Por eso, desde la perspectiva cristiana, este desenlace no debe inspirar miedo. Llegada a su paroxismo, la mentira se vuelve visible. La aceleración tiene mucho de revelación. Como decía Houellebecq en La posibilidad de una isla, «la isla evocada… no existe», lo que no puede morir, tampoco puede vivir. El transhumanismo pone al desnudo su naturaleza parasitaria: quiere salvar lo que no vive. Y he ahí la lectura paradójica: el extremo de toda degeneración es siempre un punto de inflexión. Más que terror, el avance del transhumanismo debería generar esperanza escatológica, pues cuanto más se acerca a su cumplimiento el intento del hombre de reemplazar a Dios, más se pone al descubierto el vacío que late en el centro del proyecto moderno.
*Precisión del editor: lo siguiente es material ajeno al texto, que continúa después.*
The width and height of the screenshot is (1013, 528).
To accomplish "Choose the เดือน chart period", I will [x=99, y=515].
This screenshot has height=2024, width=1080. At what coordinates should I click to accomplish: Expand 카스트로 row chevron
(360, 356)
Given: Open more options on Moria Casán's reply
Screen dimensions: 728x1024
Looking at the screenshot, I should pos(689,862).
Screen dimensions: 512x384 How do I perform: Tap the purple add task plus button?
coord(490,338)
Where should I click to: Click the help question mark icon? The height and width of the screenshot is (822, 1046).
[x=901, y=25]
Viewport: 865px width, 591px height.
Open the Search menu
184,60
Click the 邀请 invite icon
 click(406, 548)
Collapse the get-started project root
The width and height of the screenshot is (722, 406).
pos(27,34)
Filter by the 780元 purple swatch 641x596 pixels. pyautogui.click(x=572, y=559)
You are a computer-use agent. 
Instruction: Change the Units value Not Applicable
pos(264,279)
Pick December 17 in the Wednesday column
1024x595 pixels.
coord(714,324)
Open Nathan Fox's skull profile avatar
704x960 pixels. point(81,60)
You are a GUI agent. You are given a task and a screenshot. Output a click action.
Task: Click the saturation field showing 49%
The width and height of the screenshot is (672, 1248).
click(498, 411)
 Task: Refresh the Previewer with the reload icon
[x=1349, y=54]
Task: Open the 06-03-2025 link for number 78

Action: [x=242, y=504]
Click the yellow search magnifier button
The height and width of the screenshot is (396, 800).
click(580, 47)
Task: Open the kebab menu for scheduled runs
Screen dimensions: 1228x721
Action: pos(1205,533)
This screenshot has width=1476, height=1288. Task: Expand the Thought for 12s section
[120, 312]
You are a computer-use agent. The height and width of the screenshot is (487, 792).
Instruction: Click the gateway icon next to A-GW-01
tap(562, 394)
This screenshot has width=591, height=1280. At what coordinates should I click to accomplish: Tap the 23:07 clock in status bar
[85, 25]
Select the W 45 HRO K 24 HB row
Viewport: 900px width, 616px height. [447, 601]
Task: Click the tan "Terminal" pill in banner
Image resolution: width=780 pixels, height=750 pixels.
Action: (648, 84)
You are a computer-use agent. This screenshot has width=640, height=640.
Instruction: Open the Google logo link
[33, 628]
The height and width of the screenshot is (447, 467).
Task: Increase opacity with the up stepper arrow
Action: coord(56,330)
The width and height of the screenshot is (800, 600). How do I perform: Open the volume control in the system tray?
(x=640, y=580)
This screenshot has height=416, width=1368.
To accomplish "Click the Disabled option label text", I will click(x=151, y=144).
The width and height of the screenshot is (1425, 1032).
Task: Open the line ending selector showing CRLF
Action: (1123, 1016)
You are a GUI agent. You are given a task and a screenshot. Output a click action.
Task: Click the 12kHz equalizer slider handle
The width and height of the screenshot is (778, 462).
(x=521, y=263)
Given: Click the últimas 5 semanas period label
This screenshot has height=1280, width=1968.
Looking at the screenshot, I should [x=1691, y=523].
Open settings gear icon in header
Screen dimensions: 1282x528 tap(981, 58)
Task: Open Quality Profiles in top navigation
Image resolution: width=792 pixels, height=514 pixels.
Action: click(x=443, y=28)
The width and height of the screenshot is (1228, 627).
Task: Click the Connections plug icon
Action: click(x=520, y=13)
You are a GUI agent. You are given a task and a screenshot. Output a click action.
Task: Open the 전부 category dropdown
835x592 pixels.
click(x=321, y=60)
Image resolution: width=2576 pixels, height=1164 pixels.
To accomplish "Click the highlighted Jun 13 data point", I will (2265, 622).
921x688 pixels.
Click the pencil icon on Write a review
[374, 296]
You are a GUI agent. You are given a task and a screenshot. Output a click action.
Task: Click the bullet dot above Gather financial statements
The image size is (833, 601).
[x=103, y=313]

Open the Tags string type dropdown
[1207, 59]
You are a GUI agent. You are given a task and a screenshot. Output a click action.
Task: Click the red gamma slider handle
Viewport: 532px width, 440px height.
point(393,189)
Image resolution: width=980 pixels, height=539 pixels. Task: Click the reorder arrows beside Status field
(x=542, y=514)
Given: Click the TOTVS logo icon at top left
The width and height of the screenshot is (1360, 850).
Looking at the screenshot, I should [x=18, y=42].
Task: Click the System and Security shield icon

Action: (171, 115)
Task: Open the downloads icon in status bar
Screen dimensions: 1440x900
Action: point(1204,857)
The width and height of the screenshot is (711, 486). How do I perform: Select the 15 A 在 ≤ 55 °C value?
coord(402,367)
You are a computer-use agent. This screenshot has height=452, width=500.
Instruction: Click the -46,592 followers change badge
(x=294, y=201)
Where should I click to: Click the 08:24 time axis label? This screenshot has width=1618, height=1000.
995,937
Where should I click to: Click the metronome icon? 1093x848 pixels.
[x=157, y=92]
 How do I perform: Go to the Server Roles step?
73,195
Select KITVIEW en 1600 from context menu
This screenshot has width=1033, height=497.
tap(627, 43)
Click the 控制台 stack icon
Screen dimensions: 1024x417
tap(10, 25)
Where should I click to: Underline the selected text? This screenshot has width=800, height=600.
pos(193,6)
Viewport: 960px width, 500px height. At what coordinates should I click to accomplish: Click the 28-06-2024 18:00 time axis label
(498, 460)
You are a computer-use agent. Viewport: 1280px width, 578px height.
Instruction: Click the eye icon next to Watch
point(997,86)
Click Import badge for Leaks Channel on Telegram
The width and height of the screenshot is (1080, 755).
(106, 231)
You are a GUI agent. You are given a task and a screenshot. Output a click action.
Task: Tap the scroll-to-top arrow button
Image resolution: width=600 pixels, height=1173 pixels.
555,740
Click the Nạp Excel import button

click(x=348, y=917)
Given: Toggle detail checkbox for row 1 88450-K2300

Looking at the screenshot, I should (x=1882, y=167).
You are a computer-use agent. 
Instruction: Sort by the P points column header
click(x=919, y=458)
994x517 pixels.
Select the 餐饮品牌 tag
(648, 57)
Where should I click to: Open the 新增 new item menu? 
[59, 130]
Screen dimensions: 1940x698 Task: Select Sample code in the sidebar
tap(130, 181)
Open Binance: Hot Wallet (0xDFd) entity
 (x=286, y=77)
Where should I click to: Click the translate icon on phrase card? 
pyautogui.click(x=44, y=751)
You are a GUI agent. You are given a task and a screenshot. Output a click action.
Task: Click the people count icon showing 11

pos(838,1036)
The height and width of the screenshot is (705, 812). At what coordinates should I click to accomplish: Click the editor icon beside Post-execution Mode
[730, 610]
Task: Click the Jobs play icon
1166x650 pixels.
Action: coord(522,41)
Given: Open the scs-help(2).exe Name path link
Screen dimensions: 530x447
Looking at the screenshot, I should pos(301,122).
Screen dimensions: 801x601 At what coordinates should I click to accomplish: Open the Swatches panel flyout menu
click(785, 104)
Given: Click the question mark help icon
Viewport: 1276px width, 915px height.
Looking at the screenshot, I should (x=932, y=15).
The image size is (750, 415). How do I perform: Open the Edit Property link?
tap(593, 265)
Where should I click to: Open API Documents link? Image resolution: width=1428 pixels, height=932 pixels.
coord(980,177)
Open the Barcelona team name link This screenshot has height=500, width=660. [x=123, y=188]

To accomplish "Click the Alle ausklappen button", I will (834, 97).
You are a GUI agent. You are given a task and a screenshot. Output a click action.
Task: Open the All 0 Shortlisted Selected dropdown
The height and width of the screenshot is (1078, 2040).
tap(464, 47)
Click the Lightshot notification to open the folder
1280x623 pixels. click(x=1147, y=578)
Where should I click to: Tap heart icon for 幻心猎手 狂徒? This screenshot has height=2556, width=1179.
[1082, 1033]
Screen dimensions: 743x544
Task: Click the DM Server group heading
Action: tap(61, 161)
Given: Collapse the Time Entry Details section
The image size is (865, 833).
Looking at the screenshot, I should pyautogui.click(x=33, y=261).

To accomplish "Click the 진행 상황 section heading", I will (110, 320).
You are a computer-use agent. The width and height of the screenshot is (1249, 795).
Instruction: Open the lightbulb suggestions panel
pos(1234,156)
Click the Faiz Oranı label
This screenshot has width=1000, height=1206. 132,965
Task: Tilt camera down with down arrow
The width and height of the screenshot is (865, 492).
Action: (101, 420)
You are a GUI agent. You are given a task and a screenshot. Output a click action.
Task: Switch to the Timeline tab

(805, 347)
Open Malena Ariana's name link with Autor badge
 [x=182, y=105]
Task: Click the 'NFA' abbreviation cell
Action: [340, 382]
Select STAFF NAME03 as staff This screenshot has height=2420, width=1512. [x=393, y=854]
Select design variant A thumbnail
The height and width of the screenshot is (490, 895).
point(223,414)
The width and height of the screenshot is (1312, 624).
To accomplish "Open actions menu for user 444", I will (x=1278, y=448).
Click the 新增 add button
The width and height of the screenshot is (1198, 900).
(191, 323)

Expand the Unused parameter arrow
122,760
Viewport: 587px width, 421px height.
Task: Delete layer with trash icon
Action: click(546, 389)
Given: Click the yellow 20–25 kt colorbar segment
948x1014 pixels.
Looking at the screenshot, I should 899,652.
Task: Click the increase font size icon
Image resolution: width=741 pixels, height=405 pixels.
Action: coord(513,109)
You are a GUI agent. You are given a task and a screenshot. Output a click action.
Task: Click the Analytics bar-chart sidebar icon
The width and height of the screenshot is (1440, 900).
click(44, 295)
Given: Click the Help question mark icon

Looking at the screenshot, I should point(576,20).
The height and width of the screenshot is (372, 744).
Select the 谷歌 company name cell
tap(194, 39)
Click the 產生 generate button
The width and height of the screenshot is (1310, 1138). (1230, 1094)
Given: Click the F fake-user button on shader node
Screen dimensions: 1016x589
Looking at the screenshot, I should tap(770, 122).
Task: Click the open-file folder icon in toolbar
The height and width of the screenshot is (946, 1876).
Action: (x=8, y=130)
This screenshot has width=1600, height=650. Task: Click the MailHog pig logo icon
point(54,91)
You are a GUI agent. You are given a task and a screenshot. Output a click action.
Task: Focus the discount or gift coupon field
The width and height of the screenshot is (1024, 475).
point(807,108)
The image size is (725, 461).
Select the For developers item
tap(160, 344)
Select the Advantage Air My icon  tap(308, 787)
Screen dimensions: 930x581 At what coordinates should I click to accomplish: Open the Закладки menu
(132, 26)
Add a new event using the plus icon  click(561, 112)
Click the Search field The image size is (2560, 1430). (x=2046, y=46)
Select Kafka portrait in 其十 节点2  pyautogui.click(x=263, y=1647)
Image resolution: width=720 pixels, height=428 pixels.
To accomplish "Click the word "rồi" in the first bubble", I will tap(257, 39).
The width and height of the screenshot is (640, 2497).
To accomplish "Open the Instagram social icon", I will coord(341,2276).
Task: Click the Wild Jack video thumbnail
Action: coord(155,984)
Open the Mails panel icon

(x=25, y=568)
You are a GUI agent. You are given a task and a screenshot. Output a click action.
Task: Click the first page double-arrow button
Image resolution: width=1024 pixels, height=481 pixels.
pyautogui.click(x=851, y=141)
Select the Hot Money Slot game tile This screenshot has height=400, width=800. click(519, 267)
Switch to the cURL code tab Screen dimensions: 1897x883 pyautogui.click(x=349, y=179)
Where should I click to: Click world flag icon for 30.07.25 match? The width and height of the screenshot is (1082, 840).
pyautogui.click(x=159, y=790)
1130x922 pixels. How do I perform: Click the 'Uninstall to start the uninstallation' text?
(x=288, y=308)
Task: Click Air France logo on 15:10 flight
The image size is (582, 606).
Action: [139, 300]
¿Quién teme a Virginia Woolf?, se preguntaban Martha y George en el salón devastado de sus mentiras. Lo que temían no era el fantasma de la escritora, sino el colapso de la ficción que sostenía sus vidas. El título era un guiño ante esa verdad desnuda, la caída de las máscaras. Lo mismo ocurre con nuestra actitud ante el transhumanismo. Su culminación será la carcajada final de una mentira que se ha quedado sin disfraces, la evidencia de que el ser humano lleva demasiadas décadas confundiéndolo todo.

Y en ese futuro soñado por el tecnocientifismo, cuando todo eso se prolongue hasta el límite, cuando ya no haya piel, ni error, ni infancia, ni muerte, cuando todo parezca controlado, asegurado, calibrado, ante un cuerpo transhumano, posthumano…, tal vez se escuche por fin la pregunta que había quedado en suspenso: ¿Dónde está el hombre? Y entonces, quien haya resistido, quien haya conservado el alma, responderá con calma: Aquí.